Canada's Big Three carriers all run discount brands – Rogers has Fido and Chatr, Telus has Koodo and Bell has Virgin Mobile – that offer service on the same network usually at a lower price. The incumbents launched or bolstered these brands around the same time three new entrants – Wind Mobile, Public Mobile and Mobilicity – burst on to the scene in 2009 and they are often referred to as "flankers" for fortifying the low end of the incumbents' offerings.

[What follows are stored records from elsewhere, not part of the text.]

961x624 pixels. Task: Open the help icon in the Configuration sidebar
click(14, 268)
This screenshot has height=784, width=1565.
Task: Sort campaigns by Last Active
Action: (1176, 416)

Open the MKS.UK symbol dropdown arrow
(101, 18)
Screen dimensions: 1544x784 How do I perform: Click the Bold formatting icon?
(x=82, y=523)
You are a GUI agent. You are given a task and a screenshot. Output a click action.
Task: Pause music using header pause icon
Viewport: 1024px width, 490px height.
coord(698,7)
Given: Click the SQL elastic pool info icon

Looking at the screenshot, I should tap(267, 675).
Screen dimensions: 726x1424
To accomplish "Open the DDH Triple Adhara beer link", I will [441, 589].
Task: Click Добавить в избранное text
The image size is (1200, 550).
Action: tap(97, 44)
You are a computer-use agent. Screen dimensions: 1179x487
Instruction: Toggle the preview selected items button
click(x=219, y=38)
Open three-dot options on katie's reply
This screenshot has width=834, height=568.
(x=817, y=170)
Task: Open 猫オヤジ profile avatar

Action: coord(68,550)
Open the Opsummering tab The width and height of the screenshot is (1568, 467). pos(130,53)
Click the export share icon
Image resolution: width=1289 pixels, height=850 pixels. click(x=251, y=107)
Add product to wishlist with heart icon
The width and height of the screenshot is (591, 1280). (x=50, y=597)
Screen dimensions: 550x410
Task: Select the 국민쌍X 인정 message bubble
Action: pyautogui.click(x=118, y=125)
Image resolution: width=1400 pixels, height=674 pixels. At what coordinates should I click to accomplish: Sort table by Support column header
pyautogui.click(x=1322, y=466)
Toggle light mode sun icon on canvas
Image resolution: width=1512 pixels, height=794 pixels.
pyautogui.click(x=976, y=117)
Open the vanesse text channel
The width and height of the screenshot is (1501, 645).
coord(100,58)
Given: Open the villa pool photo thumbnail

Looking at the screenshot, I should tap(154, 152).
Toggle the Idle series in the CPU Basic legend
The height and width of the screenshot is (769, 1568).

The plans are not always directly comparable across brands; for instance the flanker brand may offer a package that includes 3GB of data while the main brand sells packages including 2GB or 4GB of data but not 3GB. But if you find a plan that fits your needs, the price point at a flanker brand is often better. A current Ontario example shows Fido customers can get unlimited texts and calling plus 5GB of data per month starting at $90, while at the main Rogers brand, $90 gets you unlimited text and talk but just 4 GB of data.

2. Look at the total cost for the life of the plan

If you have the money to buy a new device outright (and aren't too concerned about forfeiting interest on those funds over two years), you might want to calculate the total price you will pay for both the handset and the service plan over the life of a contract, which is typically two years. Consider this example using current Ontario prices from Virgin Mobile (pricing is similar with Fido and Koodo):

  • Buy a subsidized iPhone 6 from Virgin for $354 up front (with SIM card); an unlimited talk and text plan with 1GB of data costs $85 per month with that level of subsidy. Total cost for 24 months: $2,394. If you want to leave or upgrade early, you will have to pay off the remaining subsidy balance first. Virgin charges a $50 fee to unlock devices from its network (that is comparable to what other carriers charge).
  • Buy an unlocked iPhone 6 with 16GB of storage for $839 from Apple, take it to Virgin and buy a $55 BYOP (bring your own phone) plan with 1GB of monthly data and unlimited talk and text. Total cost for 24 months: $2,159. Plus, since you own the phone, you can leave at any time without paying off the balance of a subsidy.

You can also ask about unadvertised options, which may involve a smaller subsidy up front but lower monthly service rates. The website offers a useful tool for calculating the total cost and comparing different options.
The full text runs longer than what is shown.